● Exercise requirements:
Find "Screen dimensions: 1485x812" and "Task: Click the 预约信息 field label" in the records below. Copy the lines holding them and every line between, exactly, and no others.

● Provided records:
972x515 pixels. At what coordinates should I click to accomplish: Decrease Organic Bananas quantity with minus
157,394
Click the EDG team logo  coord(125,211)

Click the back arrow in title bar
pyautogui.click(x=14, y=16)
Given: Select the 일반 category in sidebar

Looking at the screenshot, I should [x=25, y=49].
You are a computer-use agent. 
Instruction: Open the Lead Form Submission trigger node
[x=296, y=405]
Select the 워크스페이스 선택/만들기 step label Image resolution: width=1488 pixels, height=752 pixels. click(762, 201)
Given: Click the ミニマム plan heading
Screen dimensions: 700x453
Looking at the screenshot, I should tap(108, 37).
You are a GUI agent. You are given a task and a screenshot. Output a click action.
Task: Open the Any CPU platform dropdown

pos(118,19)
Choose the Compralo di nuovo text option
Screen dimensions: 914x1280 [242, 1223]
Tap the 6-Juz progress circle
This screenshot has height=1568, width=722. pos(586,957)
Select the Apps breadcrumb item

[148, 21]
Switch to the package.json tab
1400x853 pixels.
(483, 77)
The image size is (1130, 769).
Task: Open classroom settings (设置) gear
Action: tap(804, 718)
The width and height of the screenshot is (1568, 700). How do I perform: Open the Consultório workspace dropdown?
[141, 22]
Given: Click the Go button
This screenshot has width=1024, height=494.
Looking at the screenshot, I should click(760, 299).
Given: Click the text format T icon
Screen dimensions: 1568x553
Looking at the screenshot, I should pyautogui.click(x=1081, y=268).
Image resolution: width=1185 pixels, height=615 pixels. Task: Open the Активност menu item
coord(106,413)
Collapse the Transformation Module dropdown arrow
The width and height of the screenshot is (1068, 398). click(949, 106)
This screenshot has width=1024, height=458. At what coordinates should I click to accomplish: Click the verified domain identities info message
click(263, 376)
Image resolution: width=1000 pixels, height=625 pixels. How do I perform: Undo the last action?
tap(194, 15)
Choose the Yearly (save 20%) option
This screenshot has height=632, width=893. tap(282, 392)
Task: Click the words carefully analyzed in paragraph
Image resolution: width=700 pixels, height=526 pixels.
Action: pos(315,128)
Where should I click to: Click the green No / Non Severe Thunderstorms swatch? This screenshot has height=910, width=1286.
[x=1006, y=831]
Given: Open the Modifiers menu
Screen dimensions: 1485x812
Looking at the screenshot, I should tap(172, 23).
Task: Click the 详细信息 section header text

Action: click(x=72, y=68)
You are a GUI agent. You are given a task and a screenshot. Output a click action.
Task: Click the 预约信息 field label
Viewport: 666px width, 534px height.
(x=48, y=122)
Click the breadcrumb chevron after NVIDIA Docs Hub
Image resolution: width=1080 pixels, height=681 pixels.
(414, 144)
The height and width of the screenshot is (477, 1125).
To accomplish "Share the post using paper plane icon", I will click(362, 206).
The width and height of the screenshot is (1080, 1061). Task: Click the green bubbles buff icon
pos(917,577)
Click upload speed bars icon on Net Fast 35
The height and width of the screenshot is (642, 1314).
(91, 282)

● Task result:
Screen dimensions: 1485x812
Looking at the screenshot, I should tap(172, 23).
Task: Click the 详细信息 section header text

Action: click(x=72, y=68)
You are a GUI agent. You are given a task and a screenshot. Output a click action.
Task: Click the 预约信息 field label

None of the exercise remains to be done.